The Corner

Jews, Christians, and Ted Cruz

Some conservatives are attacking Senator Ted Cruz in very strong terms for his performance at a rally for persecuted Christians earlier this week, which made the news because the crowd booed him and he left the stage. Various commentators have said that Cruz was injecting the divisive issue of Israel into a rally about something else; that he was attacking the Middle Eastern Christians in the audience as bigots for not agreeing with his view of Israel; that he planned to rile up the crowd to endear himself to supporters of Israel; and even that his remarks show that he is not truly Christian and that he “flipped the bird to people and churches who are dying right now.”

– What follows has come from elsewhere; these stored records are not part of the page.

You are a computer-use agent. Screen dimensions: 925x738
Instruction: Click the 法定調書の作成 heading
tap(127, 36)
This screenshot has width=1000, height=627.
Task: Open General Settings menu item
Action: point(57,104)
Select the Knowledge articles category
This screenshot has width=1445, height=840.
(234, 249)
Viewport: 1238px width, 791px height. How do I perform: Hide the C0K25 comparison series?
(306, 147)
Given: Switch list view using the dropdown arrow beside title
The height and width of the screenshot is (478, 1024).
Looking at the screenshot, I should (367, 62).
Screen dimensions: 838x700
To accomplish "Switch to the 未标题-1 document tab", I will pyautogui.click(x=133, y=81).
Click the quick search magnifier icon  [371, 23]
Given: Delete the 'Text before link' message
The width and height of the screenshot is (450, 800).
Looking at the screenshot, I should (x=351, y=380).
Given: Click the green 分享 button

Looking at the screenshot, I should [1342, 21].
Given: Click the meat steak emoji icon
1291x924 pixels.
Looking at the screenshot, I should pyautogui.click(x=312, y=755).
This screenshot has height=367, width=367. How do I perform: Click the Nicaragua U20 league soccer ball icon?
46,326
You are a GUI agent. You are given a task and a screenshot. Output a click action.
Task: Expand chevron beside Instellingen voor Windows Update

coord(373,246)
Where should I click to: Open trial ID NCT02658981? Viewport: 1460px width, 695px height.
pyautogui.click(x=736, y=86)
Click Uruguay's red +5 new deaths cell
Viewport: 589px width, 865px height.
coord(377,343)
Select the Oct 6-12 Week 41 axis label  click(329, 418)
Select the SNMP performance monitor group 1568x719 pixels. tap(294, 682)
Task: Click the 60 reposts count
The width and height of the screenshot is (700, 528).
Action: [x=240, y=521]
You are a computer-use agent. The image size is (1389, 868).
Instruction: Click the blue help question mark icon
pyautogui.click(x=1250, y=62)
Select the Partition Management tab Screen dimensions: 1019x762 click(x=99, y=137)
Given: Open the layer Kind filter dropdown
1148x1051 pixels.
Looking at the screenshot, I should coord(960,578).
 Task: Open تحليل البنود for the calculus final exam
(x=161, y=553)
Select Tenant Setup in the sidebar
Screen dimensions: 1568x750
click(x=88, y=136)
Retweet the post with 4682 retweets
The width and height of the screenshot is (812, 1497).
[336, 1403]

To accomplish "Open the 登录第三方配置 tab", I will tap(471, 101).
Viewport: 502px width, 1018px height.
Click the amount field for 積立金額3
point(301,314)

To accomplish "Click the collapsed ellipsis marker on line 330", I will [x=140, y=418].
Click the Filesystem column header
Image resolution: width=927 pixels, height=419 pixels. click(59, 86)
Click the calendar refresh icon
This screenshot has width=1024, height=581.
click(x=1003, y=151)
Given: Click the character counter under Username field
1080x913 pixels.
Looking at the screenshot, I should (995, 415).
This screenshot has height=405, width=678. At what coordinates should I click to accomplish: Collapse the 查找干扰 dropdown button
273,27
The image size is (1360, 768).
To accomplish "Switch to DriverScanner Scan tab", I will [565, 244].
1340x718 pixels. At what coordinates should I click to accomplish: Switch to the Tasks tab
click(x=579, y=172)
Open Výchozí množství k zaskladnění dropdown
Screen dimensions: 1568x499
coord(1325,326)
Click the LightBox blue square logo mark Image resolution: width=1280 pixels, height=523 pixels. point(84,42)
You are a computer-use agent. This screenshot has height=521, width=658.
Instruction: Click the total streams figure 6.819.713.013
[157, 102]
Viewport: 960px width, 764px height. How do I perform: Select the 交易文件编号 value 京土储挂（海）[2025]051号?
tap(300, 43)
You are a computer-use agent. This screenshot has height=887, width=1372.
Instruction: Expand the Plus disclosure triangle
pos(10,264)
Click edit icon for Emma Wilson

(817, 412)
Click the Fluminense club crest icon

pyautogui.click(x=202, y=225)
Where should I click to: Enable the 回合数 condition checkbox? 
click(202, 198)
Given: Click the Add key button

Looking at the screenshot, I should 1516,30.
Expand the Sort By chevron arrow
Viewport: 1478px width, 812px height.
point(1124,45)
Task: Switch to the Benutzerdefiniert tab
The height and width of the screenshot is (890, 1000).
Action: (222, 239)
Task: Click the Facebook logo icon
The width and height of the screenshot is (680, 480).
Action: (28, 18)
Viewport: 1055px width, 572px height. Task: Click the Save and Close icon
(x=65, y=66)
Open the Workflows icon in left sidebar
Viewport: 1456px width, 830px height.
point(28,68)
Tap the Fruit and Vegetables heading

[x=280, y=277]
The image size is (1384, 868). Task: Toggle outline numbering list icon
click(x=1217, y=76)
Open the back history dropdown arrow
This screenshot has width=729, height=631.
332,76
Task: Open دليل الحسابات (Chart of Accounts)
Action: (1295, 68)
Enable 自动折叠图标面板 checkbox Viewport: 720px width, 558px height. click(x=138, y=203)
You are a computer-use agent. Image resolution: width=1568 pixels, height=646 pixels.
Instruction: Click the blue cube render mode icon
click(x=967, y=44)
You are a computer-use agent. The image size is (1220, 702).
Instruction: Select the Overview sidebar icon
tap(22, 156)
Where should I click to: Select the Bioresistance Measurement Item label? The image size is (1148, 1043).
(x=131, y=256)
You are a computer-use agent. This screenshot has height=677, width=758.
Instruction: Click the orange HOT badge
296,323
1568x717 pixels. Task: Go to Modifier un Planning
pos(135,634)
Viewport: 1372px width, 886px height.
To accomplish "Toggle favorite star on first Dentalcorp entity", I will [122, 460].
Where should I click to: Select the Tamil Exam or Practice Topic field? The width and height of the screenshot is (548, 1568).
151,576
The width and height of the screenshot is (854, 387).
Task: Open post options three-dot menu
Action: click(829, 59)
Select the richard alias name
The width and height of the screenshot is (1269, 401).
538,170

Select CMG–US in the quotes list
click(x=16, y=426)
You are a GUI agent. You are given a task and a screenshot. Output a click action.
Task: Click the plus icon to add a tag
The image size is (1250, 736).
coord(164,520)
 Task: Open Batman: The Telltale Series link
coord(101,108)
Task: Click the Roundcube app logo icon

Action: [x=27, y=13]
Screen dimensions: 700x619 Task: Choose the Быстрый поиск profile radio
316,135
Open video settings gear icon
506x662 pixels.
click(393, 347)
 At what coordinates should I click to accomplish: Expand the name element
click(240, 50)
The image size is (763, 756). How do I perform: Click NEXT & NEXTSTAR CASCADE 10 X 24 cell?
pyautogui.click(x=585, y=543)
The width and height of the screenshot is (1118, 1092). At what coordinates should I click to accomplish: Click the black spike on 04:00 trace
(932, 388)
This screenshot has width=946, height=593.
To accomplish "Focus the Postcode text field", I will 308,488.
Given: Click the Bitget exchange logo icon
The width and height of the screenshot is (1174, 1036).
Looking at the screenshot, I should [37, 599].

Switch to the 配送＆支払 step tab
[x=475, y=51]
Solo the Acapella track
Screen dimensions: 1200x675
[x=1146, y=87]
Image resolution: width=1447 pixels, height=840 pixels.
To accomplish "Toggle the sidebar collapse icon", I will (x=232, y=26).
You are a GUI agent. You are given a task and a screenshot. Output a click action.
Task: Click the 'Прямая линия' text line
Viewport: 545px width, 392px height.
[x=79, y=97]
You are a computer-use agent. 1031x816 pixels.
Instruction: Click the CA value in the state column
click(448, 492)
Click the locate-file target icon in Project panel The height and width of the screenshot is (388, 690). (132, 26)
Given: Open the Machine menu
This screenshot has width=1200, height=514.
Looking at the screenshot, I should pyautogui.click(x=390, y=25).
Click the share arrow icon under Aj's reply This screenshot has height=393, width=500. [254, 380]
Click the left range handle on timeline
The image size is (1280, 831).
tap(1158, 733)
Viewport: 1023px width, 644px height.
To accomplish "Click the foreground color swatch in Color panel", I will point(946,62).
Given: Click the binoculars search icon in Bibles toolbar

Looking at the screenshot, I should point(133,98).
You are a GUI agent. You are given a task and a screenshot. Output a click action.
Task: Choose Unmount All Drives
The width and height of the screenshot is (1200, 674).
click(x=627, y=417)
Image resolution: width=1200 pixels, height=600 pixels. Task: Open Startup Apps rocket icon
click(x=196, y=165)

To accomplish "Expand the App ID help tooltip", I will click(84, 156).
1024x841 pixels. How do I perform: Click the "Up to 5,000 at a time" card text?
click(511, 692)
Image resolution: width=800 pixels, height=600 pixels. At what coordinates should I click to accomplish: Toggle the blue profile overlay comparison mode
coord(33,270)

Cruz is a friend of mine, so keep that in mind when I say I think the criticisms are misguided and sometimes wildly unfair. (Many of the critics are also friends.)  A few points in this regard:

  1. I do not think it is right to say that Cruz “insulted a largely immigrant and foreign crowd as a group that didn’t understand their own political situation and stomped out of the room after calling them a bunch of haters.” Cruz specifically said that “not all but some” in the room were “haters.”
  2. I do not personally see circumstances in which it would be appropriate to boo the remark “Those who hate Israel, hate the United States”—which is, incidentally, a valid generalization. Some in the crowd did boo that comment. (Audio here, as is a slightly inaccurate transcript.) Or to boo after “those who hate Jews, hate Christians.” Or after the observation that people who behead Jews as infidels do the same to Christians.
  3. A partial defense could be made of the booers nonetheless. The boos began when Cruz praised Israel as the strongest ally of Christians. When they booed the following remarks, perhaps they were still reacting to that comment and interpreting the whole passage as tarring critics of Israel as Jew-haters. [Update: Somehow I accidentally deleted a sentence I meant to go here, about how previous philo-Semitic comments by Cruz got applause, which lends some plausibility to this theory.] That could explain, though not in my view excuse, their behavior. But even in that case, Cruz would certainly have been within his rights to react as he did to the people shouting over him at such innocuous lines. Treating that booing as anti-Semitic is a perfectly defensible reaction.
  4. When Cruz said he would not “stand with” the booers, he was obviously making a political rather than a theological statement, and obviously not saying that he would refuse to speak up for persecuted Christians who disagree with him about the Israeli-Palestinian conflict. He was saying that people who hate Jews, or are indifferent to their persecution, aren’t his allies.
  5. Perhaps it was unwise for Cruz to mention Israel at this conference. Or perhaps it made sense to remind people that the principle of religious freedom and tolerance should apply to everyone, and needs the defense of everyone. (Especially given that he would have read or been told that some people associated with the rally were soft on Hezbollah.) Even if he should have steered clear of the issue, though, his reaction to the booing seems to me justifiable–and the attacks on him much too heated.